Replacing Biden on the ticket was within the Democratic Party’s powers. Though primary voters chose Biden, they technically elected a slate of delegates to choose their nominee. Once Biden dropped out, those delegates were free to pick a replacement, and they almost unanimously chose Harris.
Yet, conspiracy theories abound claiming the Democrats circumvented protocol to name Harris as nominee and warning they’ll do the same in hopes of defeating Trump. Experts in extremism warn that Trump’s use of terms like “coup” to describe Harris’s candidacy could rile up his hard-right supporters in ways similar to the lead-up to the Jan. 6, 2021, attack on the U.S. Capitol. Harris’s swift rise has pierced the MAGA movement’s certainty of a win in November, they say, putting Trump’s most loyal followers on the defensive in ways that analysts say undermines faith in elections and heightens the risk of unrest.

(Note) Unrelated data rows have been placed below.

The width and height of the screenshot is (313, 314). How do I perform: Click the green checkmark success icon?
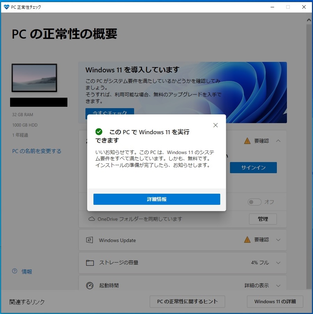(99, 131)
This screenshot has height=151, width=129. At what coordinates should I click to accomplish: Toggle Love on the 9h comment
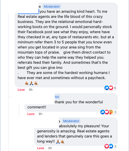21,90
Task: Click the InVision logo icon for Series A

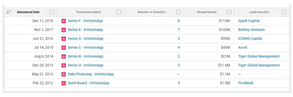Action: (x=64, y=65)
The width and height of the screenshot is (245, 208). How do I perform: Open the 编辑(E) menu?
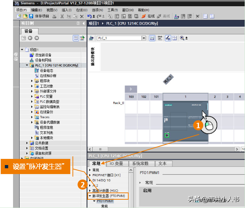(x=36, y=10)
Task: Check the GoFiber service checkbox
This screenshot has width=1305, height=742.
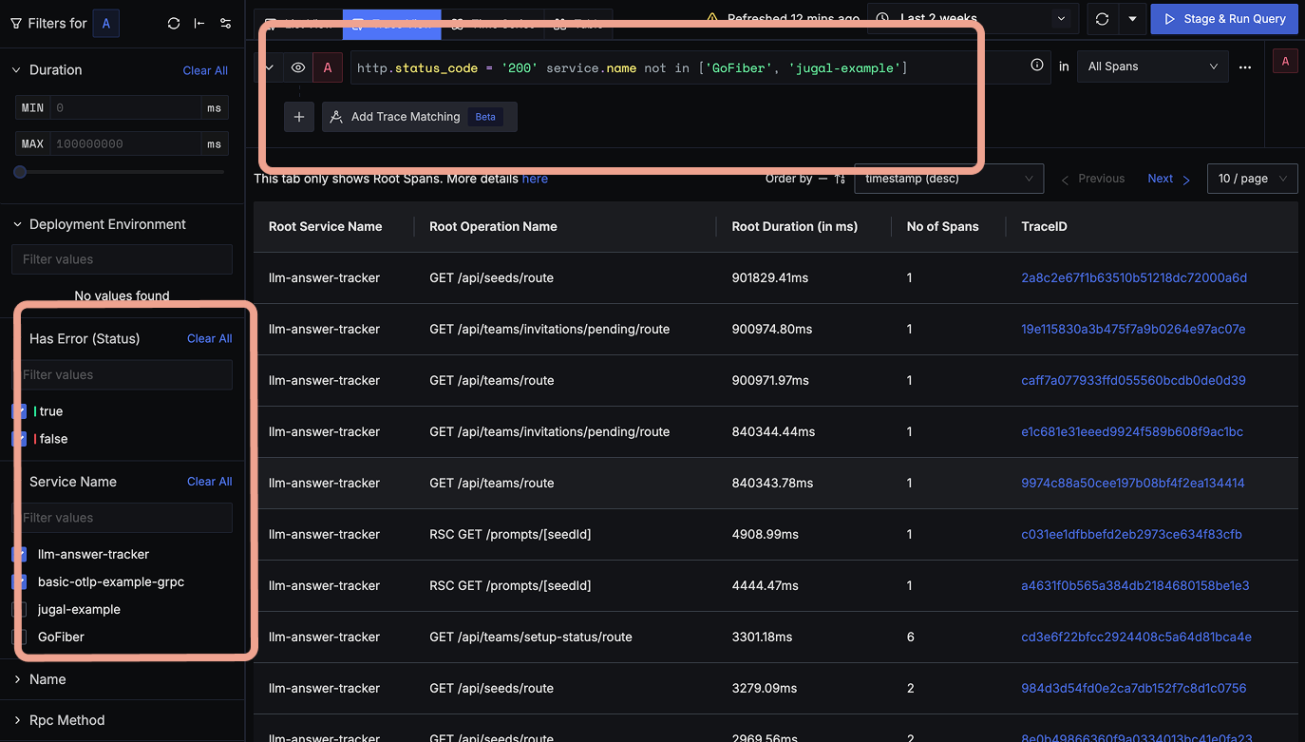Action: [x=19, y=637]
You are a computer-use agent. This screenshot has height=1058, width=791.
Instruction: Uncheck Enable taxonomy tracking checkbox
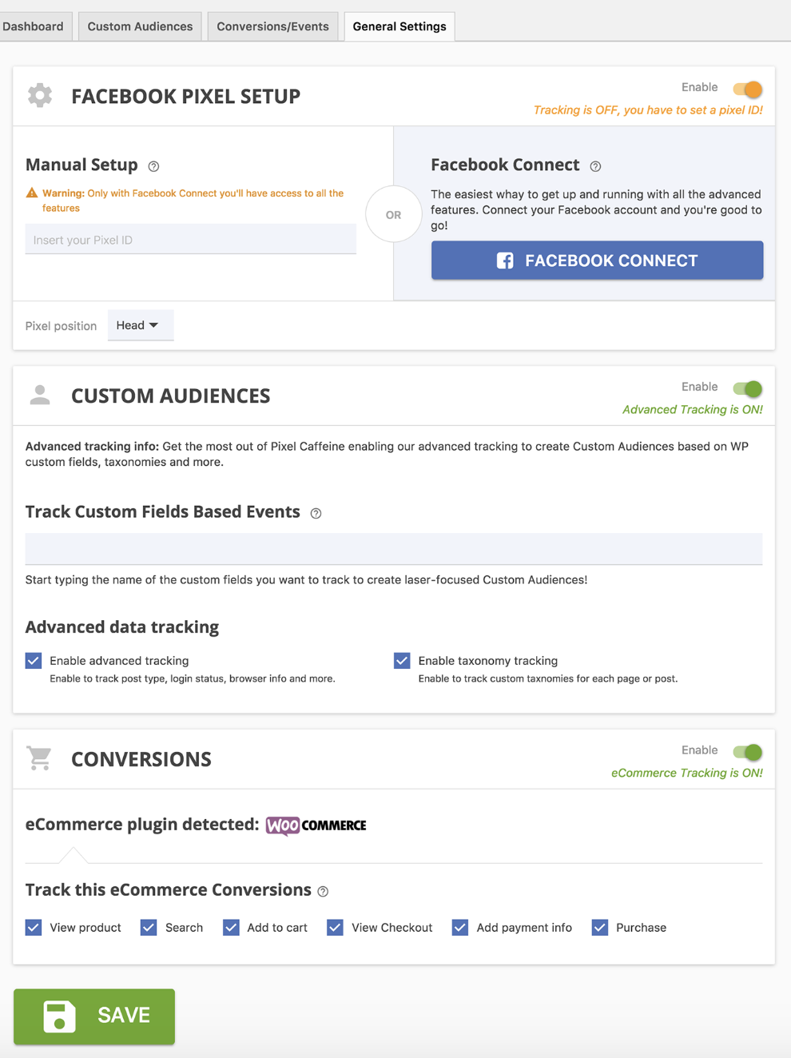point(402,661)
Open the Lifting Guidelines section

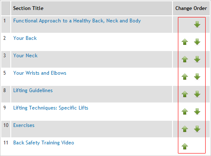tap(33, 90)
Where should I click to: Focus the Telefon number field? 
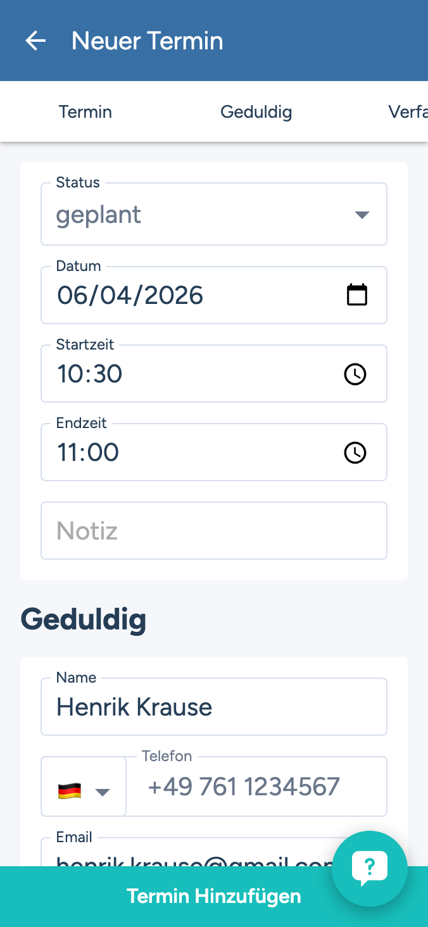tap(256, 787)
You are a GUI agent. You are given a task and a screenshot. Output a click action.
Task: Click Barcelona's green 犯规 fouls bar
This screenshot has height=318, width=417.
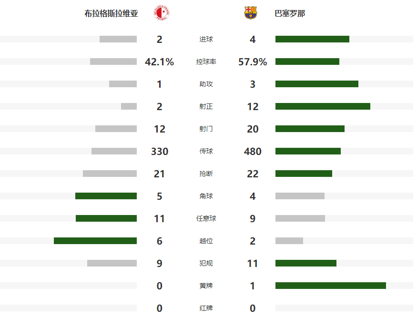click(x=306, y=263)
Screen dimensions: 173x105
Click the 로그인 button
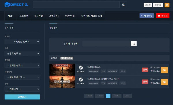click(x=148, y=5)
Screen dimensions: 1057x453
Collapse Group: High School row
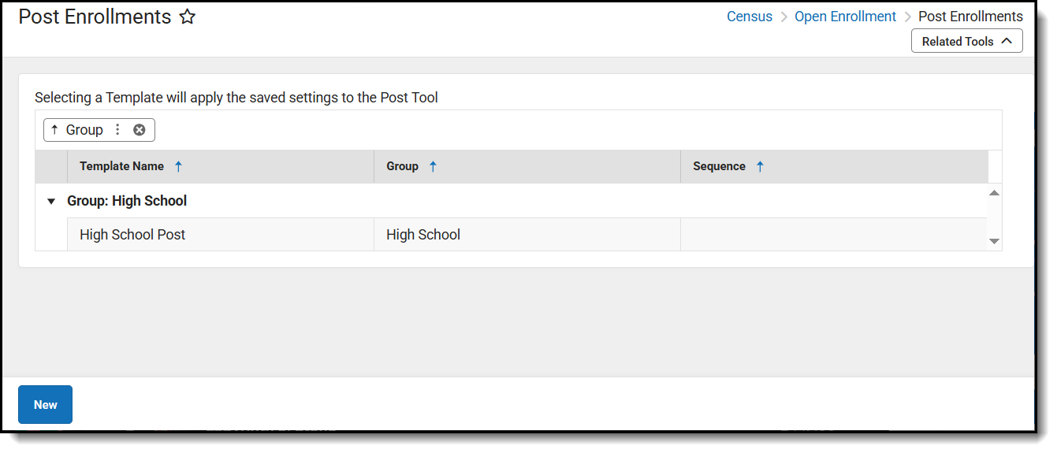pos(51,202)
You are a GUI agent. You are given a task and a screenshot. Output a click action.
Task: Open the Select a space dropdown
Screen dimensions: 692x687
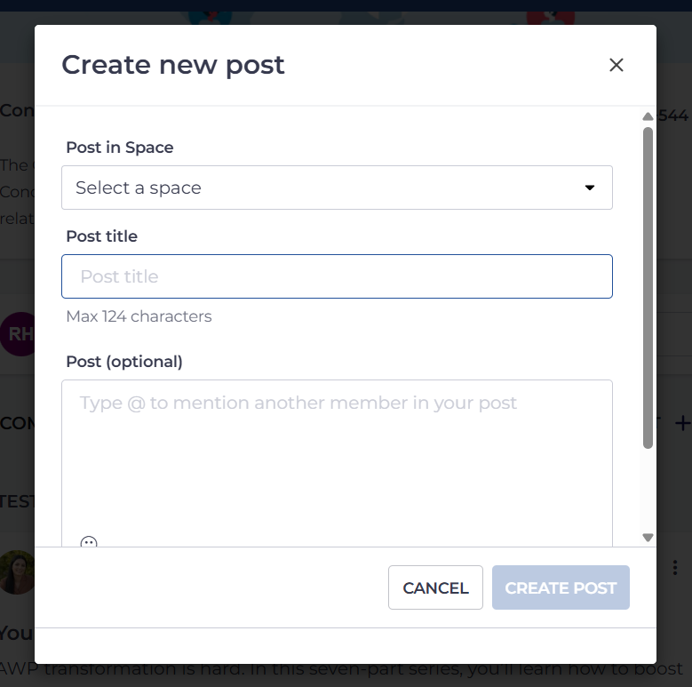click(x=337, y=188)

Joe Walsh, a former GOP U.S. representative from Illinois who launched a long-shot primary challenge to Trump in 2020, said Trump’s attacks on Harris as an illegitimate candidate are resonating with his MAGA base.
“They’re latching on to this, that what the Democrats just did, that’s a coup,” Walsh said. “This is what I hear all day. That was the attack on democracy. That’s what they’re going to do to push back on the legitimate charge that Trump tried to overthrow an election four years ago. I come from MAGA world. It’s working. They believe it.”
On publicly visible message boards, pro-Trump extremists are careful to stop short of calling for a violent response, though they infuse their messages with battle references and pledges of “no compromise, no surrender.”
“National politics has been more or less upended in the past month,” leaving the country “in a much more volatile place,” said Kieran Doyle, North America research manager for Armed Conflict Location and Event Data, a global conflict monitoring group.
Even before the tumult of July, Doyle noted, Trump and his supporters had been pushing the idea “of a corrupted system that was trying to prevent him coming back to power at any cost.”
But there’s also a lack of coherence in the messaging in these far-right corners of the internet, as many Trump supporters’ arguments seem divided on whether he’s likely to lose in November because Democrats have once again rigged the system — or if he’s likely to win and the media is misleading the nation into believing otherwise.
Hannah Knowles and Marianne Levine contributed to this report.